Reflexão pessoal.
Sangue de Cordeiro: A Força de Quem Não Responde na Mesma Moeda
Hoje foi um daqueles dias em que a alma é tocada de forma subtil, mas irreversível. Na homilia, o padre, com uma serenidade que apenas os que escutam mais do que falam conseguem carregar, disse algo que ficou a ecoar dentro de mim: “Não coloques pedras no caminho dos outros.” Parece simples. Mas como tantas verdades essenciais, essa também é, em si, profundamente revolucionária.
Estamos habituados a ouvir que devemos perdoar, amar os inimigos, oferecer a outra face. Mas quantos de nós, honestamente, vivem essa proposta? Quantos conseguem resistir ao impulso de devolver o mal com o mal, de retribuir traição com indiferença, ofensa com silêncio gelado, agressão com palavras cortantes?
Foi então que ele contou uma história que não conhecia — e que, confesso, me deixou em silêncio interior. Uma serpente, ao ver um cordeiro a passar, envenenada pelo seu próprio instinto destrutivo, lançou-se sobre ele, tentando mordê-lo. Mas o cordeiro não caiu. Ela, perplexa por ele não morrer, mordeu de novo, apertou com mais força, insistiu com mais ódio. E foi aí que se deu o paradoxo: o veneno que lançou matou-a a ela própria. Porque o antídoto do seu próprio veneno estava no sangue do cordeiro.
Que imagem poderosa. Que ensinamento escondido nesta pequena alegoria. O cordeiro, figura que atravessa toda a simbologia cristã como emblema de pureza, mansidão e sacrifício, torna-se aqui o espelho da verdadeira força. Não a força que grita, que impõe, que revida — mas a força silenciosa de quem permanece firme na sua natureza, mesmo quando é atacado.
Quantas vezes, diante da dor, sentimos a tentação de endurecer?

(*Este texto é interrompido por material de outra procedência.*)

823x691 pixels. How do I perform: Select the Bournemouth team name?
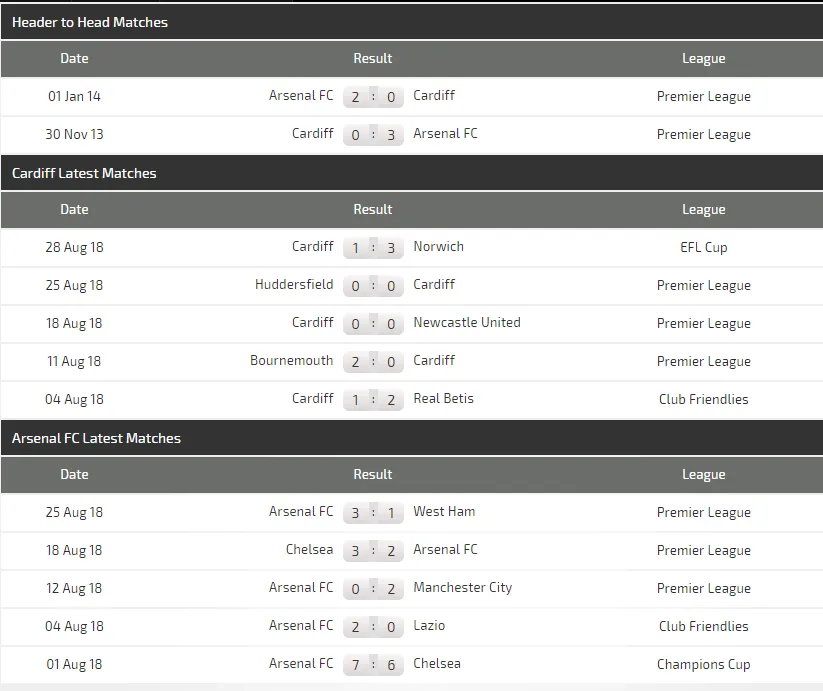[291, 360]
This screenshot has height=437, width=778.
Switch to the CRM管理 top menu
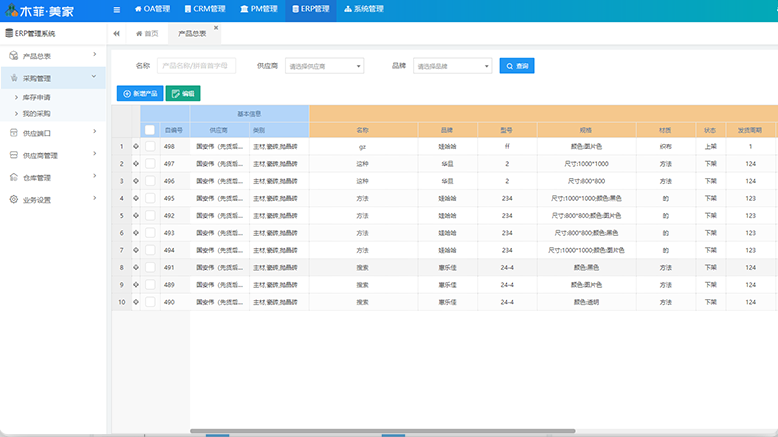pyautogui.click(x=204, y=9)
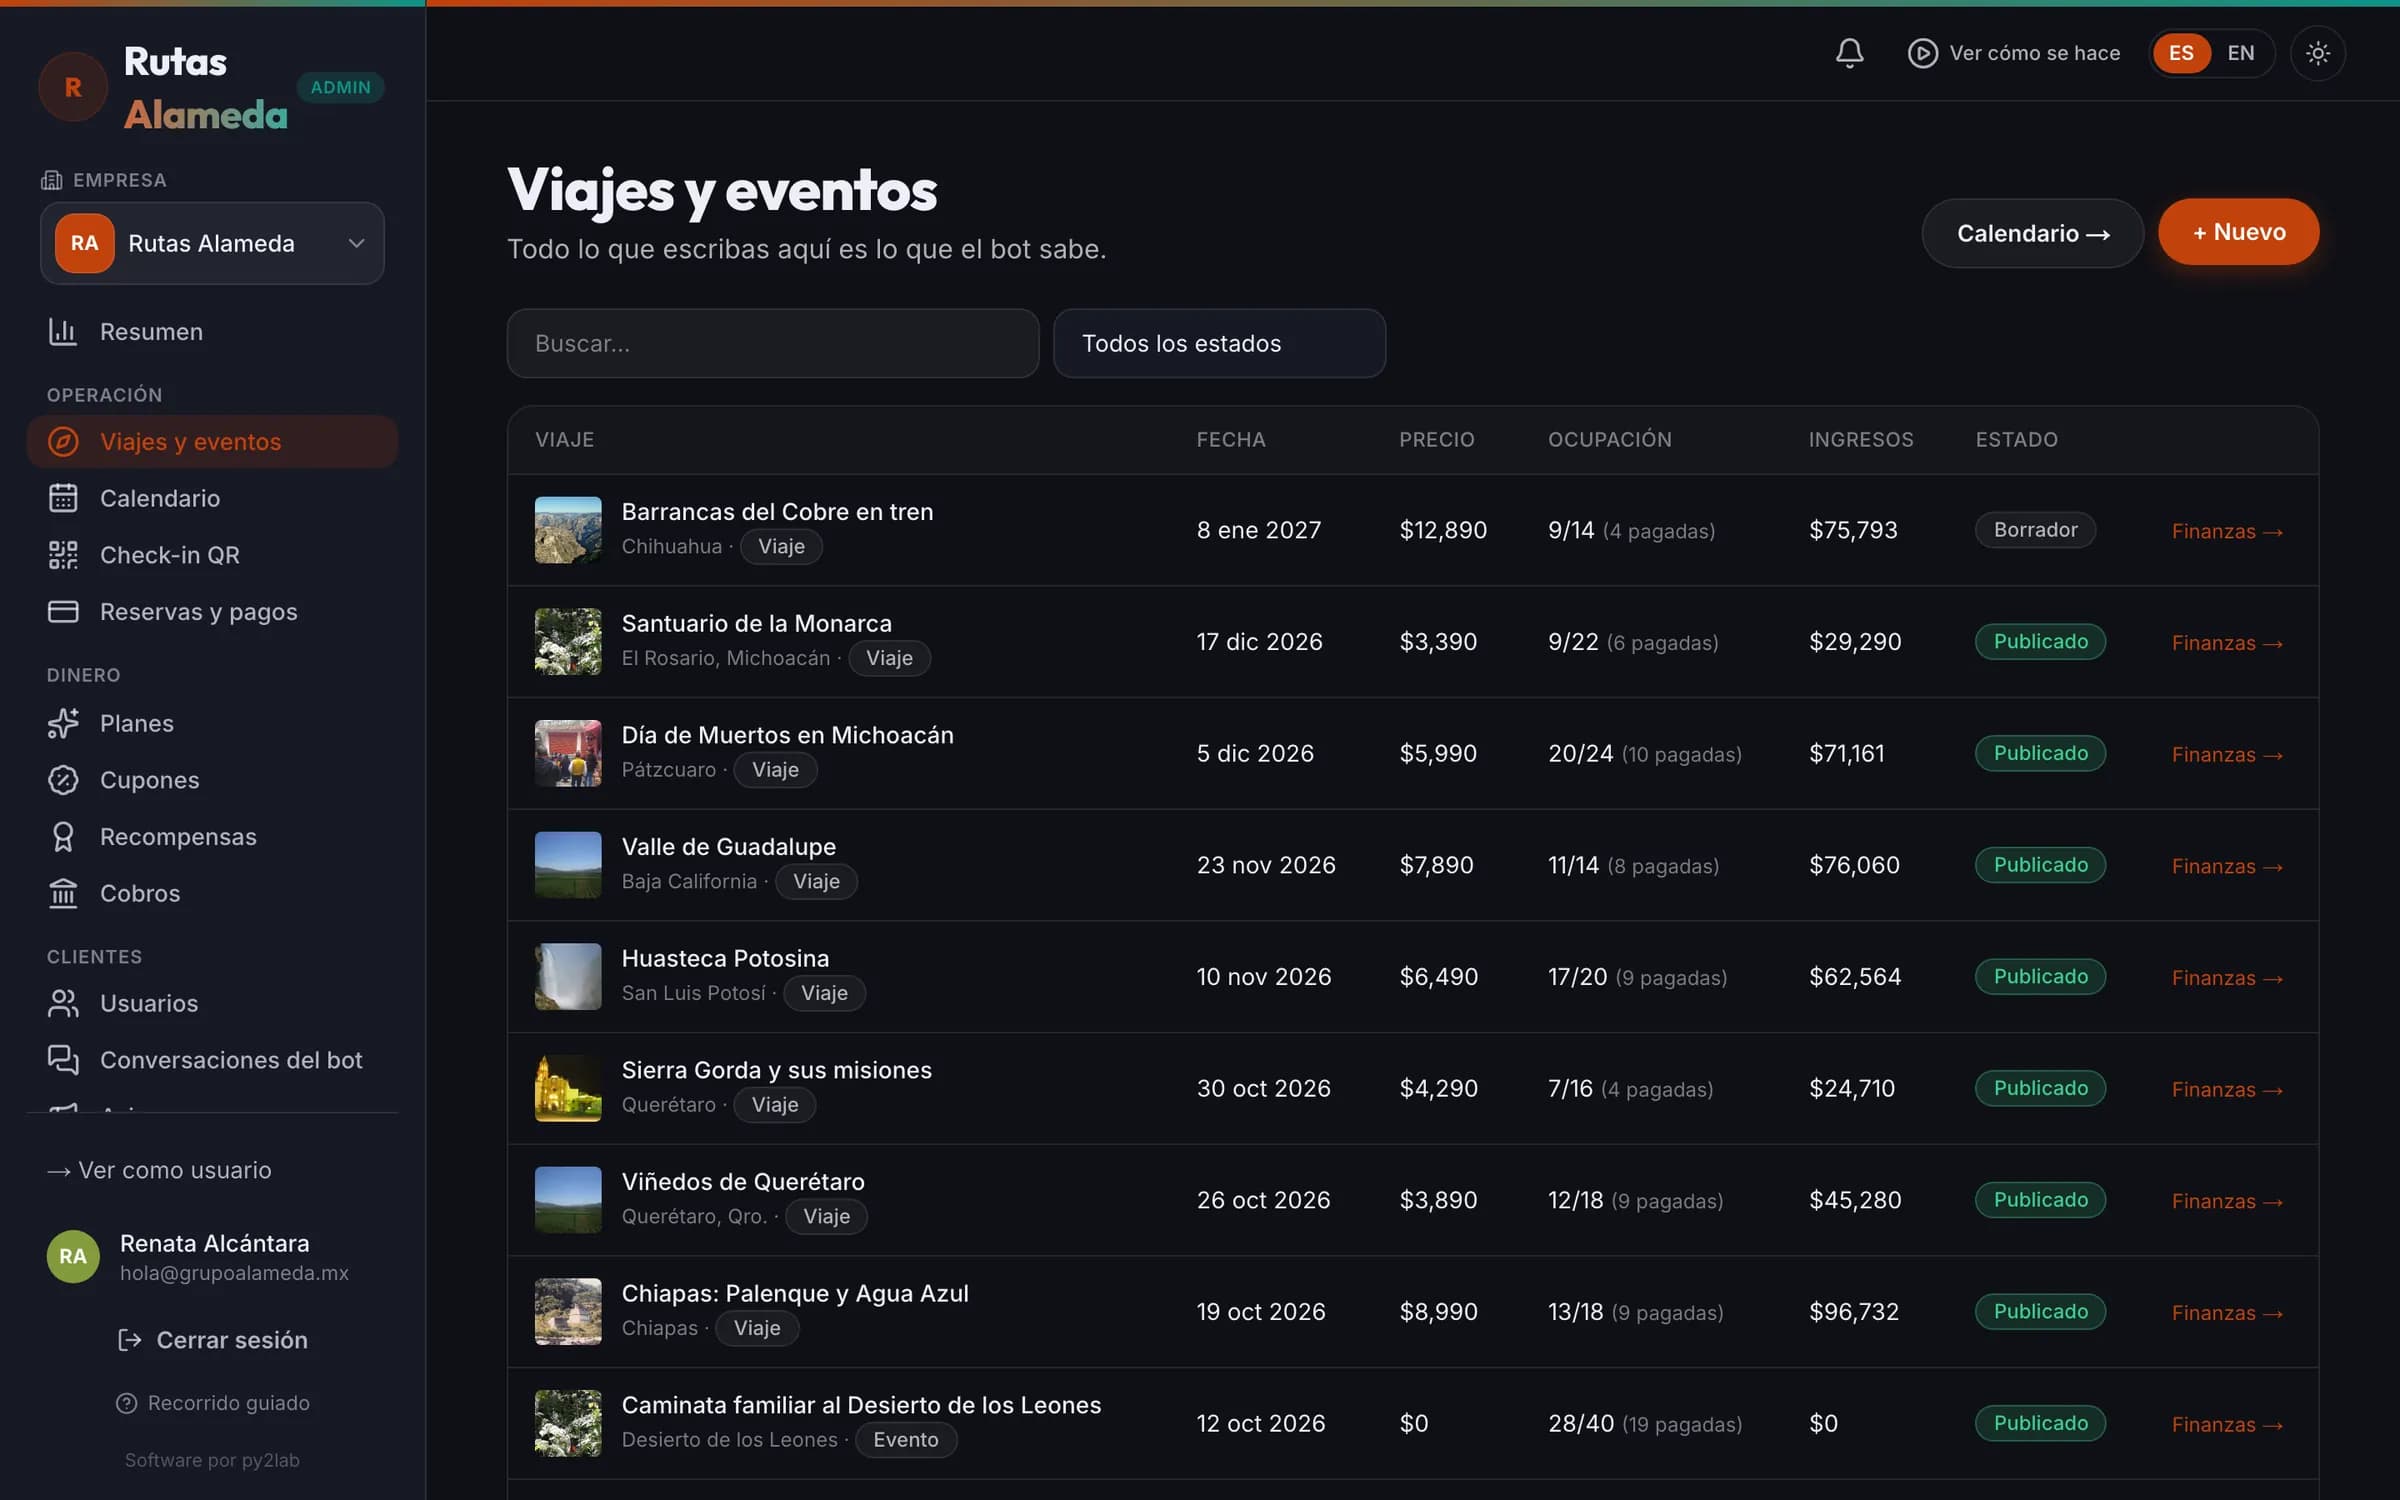This screenshot has height=1500, width=2400.
Task: Click the Planes sparkle icon
Action: tap(63, 723)
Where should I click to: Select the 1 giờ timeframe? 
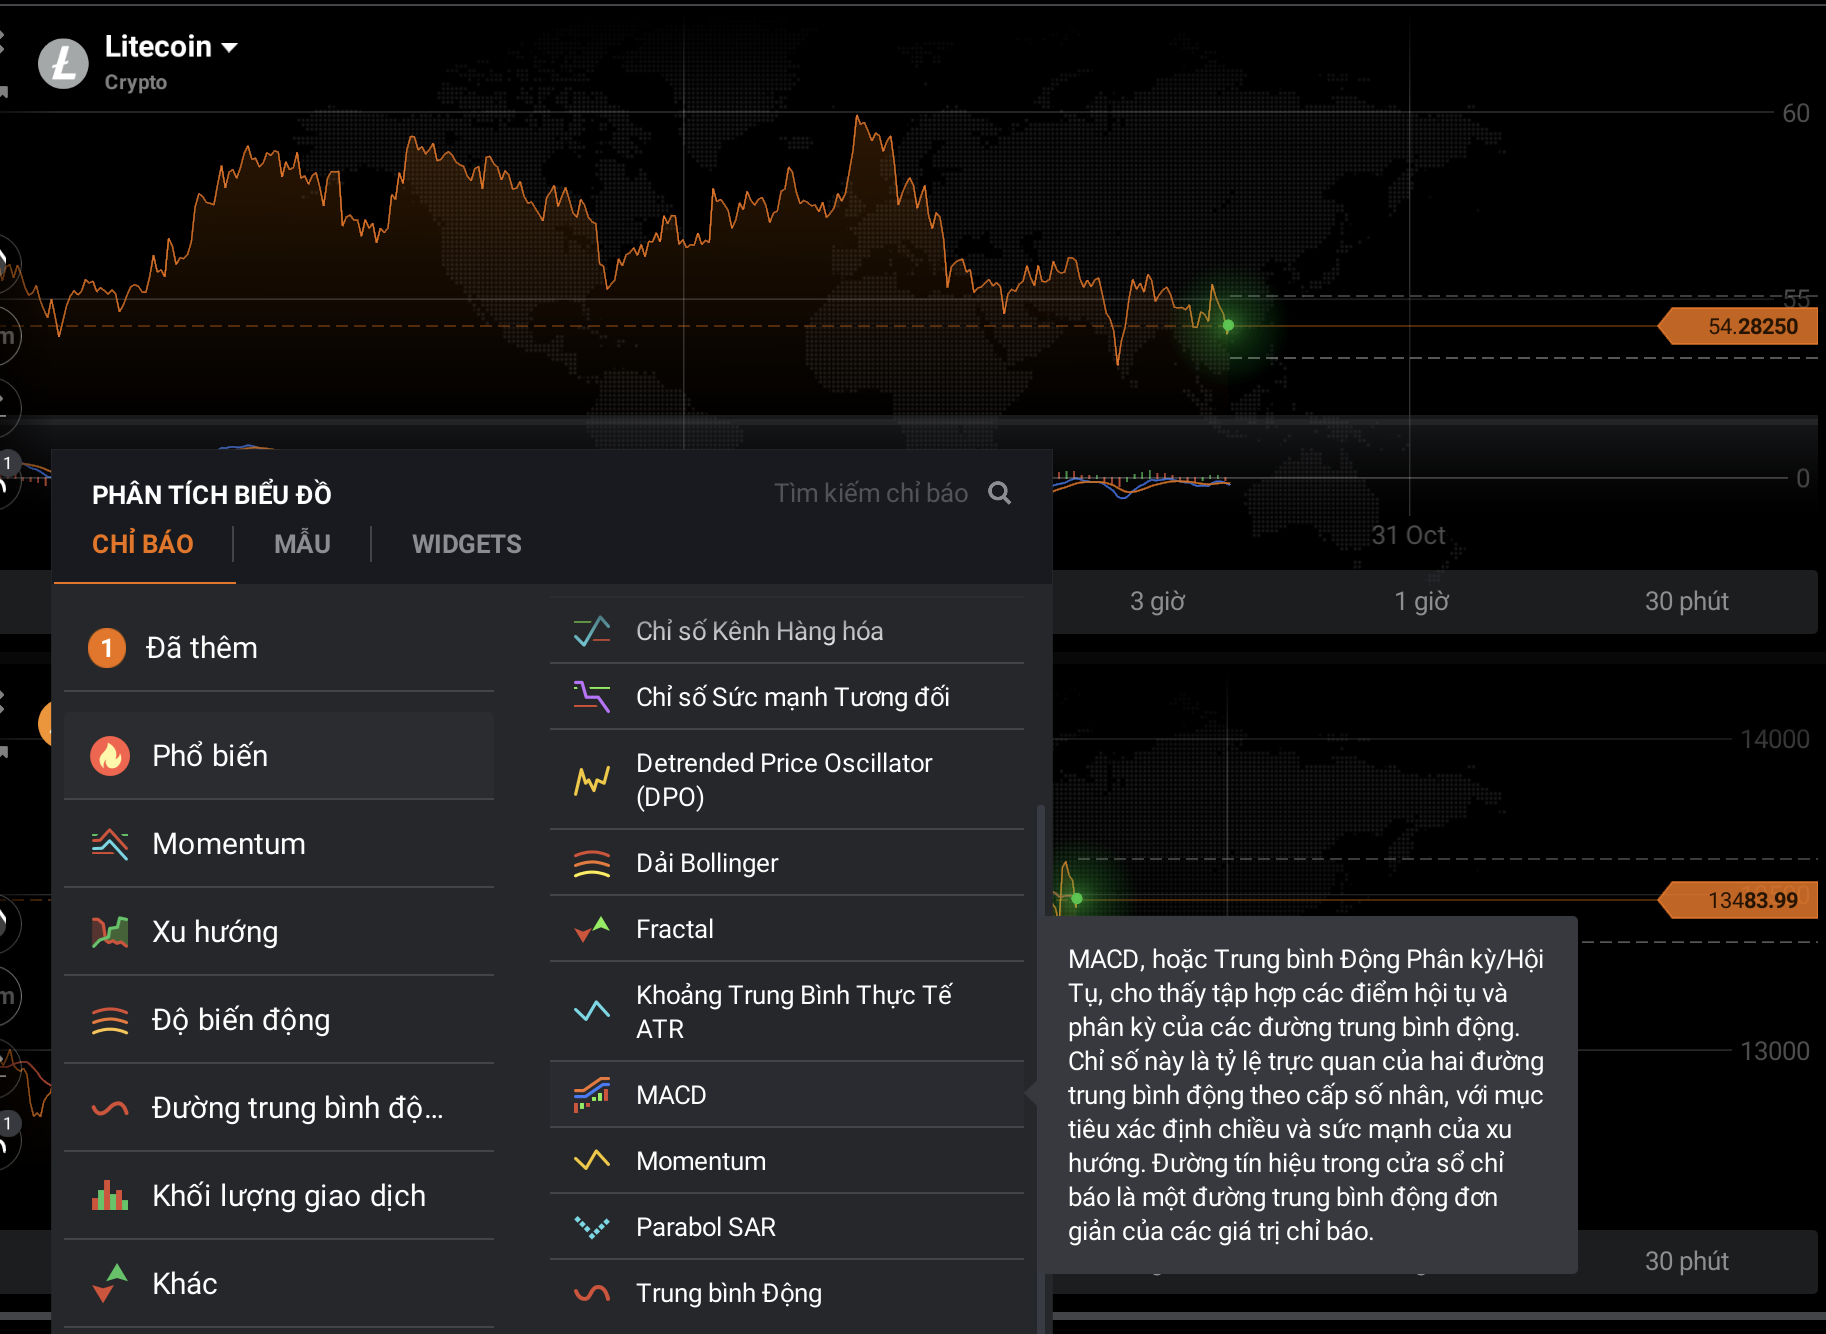[x=1421, y=601]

De nos tornarmos aquilo que mais repudiamos, apenas por defesa? A vida, por vezes, fere de tal maneira que a resposta mais fácil parece ser fechar o coração. Mas fechar o coração não é proteger-se — é perder-se. É trair a essência que Deus nos confiou.
A grande lição que Jesus nos deixa, quando senta à mesa com Judas, é essa: a identidade não se molda pelas atitudes dos outros. Mesmo conhecendo a traição iminente, Jesus não retira o lugar de Judas à mesa. Ele não o expulsa, não o humilha, não o denuncia. Dá-lhe pão. Dá-lhe amor. Dá-lhe tempo. Porque o bem não negocia com o mal; ele persiste, até ao fim.
E que isto nos sirva de reflexão: se és daqueles que já foi brutalmente magoado, e ainda assim tens coragem de estender a mão, de manter a palavra, de continuar a amar — então tu és feito de sangue de cordeiro. És remédio num mundo doente. És resposta diferente num mundo de reações automáticas. És, como Cristo, portador de uma paz que não se explica, mas se vive.
A nossa fé não se prova na quantidade de versículos que sabemos de cor. O diabo também conhece a Bíblia. A nossa fé prova-se na vida quotidiana, nos pequenos gestos, nas respostas que damos ao mal. Saber a verdade é uma coisa; vivê-la é outra. É por isso que há tantos com doutrina mas sem compaixão. Com teologia mas sem ternura. Com moral mas sem misericórdia.
A Palavra de Deus só frutifica quando sai do intelecto e desce ao coração. Quando se transforma em prática, em obediência viva, em coerência silenciosa. A Bíblia não foi escrita para nos tornar sábios aos olhos dos outros, mas santos aos olhos de Deus.
E a santidade, hoje, é isso: não colocar pedras nos caminhos dos outros. É resistir à tentação de retribuir na mesma moeda. É continuar a ser luz, mesmo quando tudo ao redor parece escuro. Porque a luz não se impõe. Ela simplesmente brilha. E o que brilha atrai, aquece, transforma — sem gritar.
Quero viver assim. Com coragem mansa. Com firmeza doce. Com amor sem cálculo. Não por ingenuidade, mas por escolha consciente. Não por fraqueza, mas por fidelidade à essência que me foi confiada.
Que eu seja sempre mais cordeiro do que serpente. Que eu saiba morder o orgulho em vez de quem me fere. Que o meu sangue, quando for ferido, se transforme em cura — e não em veneno.
Hoje, mais do que nunca, compreendi que a resposta mais revolucionária ao mal é permanecer bom. E essa resposta, sim, tem o poder de mudar o mundo.